Saved data entries:
=== Section Start ===
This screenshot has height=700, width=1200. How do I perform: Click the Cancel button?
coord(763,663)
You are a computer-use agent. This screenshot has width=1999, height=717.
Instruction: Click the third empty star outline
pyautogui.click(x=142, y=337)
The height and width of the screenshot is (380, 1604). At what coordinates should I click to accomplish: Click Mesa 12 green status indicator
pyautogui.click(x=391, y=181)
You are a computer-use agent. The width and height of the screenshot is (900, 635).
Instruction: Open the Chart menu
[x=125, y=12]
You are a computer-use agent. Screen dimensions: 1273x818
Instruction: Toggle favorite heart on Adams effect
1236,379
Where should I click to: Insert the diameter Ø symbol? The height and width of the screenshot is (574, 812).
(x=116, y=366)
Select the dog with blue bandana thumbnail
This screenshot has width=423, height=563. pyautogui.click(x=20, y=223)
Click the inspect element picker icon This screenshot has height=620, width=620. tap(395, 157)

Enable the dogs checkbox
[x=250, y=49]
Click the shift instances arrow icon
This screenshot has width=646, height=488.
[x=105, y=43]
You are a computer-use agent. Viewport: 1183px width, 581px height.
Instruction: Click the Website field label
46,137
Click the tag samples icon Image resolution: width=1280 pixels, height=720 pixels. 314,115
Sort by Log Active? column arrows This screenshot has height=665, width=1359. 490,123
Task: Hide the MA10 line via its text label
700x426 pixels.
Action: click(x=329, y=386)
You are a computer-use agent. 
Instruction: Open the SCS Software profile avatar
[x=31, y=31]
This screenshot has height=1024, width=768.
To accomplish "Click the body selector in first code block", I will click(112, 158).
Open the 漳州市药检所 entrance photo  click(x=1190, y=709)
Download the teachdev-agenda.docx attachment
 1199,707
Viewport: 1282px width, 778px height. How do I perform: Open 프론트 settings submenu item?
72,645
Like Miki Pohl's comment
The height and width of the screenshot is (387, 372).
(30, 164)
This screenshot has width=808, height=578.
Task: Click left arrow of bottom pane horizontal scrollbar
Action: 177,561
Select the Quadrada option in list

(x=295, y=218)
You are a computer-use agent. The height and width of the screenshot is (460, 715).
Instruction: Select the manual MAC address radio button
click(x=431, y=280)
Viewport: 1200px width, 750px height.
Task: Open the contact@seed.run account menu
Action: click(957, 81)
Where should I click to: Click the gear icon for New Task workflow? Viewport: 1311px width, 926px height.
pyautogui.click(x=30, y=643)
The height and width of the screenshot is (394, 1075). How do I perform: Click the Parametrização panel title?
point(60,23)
=== Section End ===
# ABOUT THIS EXERCISE:
An exact, complete copy of the lines above from the one with "Instruction: Click the Website field label" through the one with "Sort by Log" is the whole answer.

# EXERCISE OUTPUT:
Instruction: Click the Website field label
46,137
Click the tag samples icon Image resolution: width=1280 pixels, height=720 pixels. 314,115
Sort by Log Active? column arrows This screenshot has height=665, width=1359. 490,123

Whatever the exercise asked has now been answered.